Dado este estado de cosas, no deberíamos descartar que ocurra uno de estos dos fenómenos: que se instalen en buen número de países regímenes totalitarios, o que el estado fracase y se convierta en estado fallido. En ambos casos, aunque bajo apariencias distintas, sus estructuras y sistemas de protección también correrían el riesgo de colapsar.

La historia nunca se repite, ni siquiera como farsa. Por eso carecemos de referencias o analogías válidas en el pasado. El futuro es inaprehensible. Y no se puede predecir, salvo por casualidad. Pero las tendencias que se observan son alarmantes. Europa no es lo que era. Occidente, tampoco. Por eso, quizás sería prudente empezar a pensar qué significaría vivir en un mundo sin el cobijo que nos proporciona hoy el estado. Y, conforme lo pensamos, deberíamos empezar a rumiar acerca del modo en que deberíamos actuar para procurarnos unas condiciones de vida dignas para nosotros y, sobre todo, para quienes nos sucedan.

No tengo muy claro cuál habría de ser el mecanismo, de qué forma podría hacerse, pero se me ocurre que la noción esencial es la de comunidad. Un conjunto de individuos con valores y rasgos culturales comunes –no excluyentes, pero con la coherencia mínima que sirvan para definir una identidad—que se organizan para prestarse apoyo y proporcionarse los servicios básicos –salud, formación, cuidados—sin los que no sería posible mantener una estabilidad básica existencial.

Nada de esto constituye ninguna novedad, por supuesto. De hecho, en Euskadi contamos con un modelo que puede servir de referencia. El sistema cooperativo genera actividad económica, proporciona formación, presta servicios financieros y ofrece un servicio propio de salud, entre otras prestaciones y funcionalidades.

Mustafa Suleyman, uno de los fundadores de DeepMind, de Inflection AI y director ejecutivo de Microsoft AI, advierte en The Coming Wave (2023) de los peligros existenciales a los que se enfrenta la humanidad debido a la emergencia de la IA Generativa y la biología sintética. Pero también señala que el abaratamiento de estas tecnologías y la extensión de su uso, además de los peligros que comporta, ofrece buenas oportunidades para que colectivos humanos bien organizados puedan servirse de ellas para generar aceptables condiciones de vida al margen de la deriva que puedan sufrir los estados nacionales. Esos colectivos bien podrían implantar sistemas crediticios, escuelas, cuidado sanitario, y servicios comunitarios.

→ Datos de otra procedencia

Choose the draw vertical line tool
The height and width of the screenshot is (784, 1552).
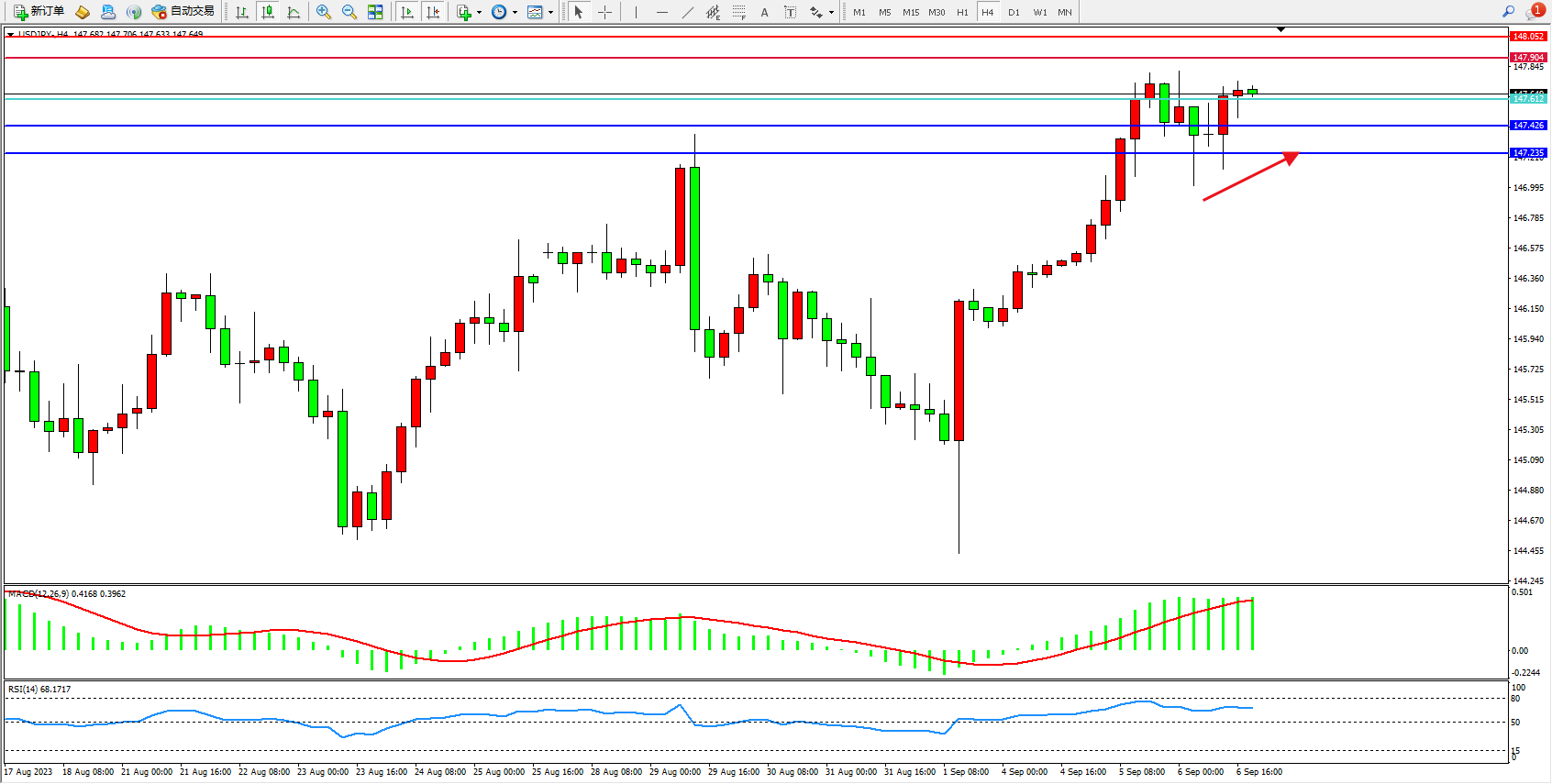pos(636,12)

Si combinamos el modelo cooperativo con el abaratamiento y accesibilidad de la prestación de una serie de servicios básicos en el seno de una comunidad preexistente, esta podría sustituir al estado y pasar a cumplir el papel que hasta ahora ha prestado este. Atrás quedarían los estados nación, tal y como los hemos conocido. Ante nosotros surgirían formas nuevas de autoorganización. Formas que recordarían más a las ciudades estado de la antigüedad, pero asentadas sobre potentes estructuras digitales de base comunitaria. Quizás esto solo sea un delirio, pero sospecho que las entidades políticas de hoy pronto se desvanecerán y que en su lugar surgirán nuevas –hoy desconocidas— estructuras.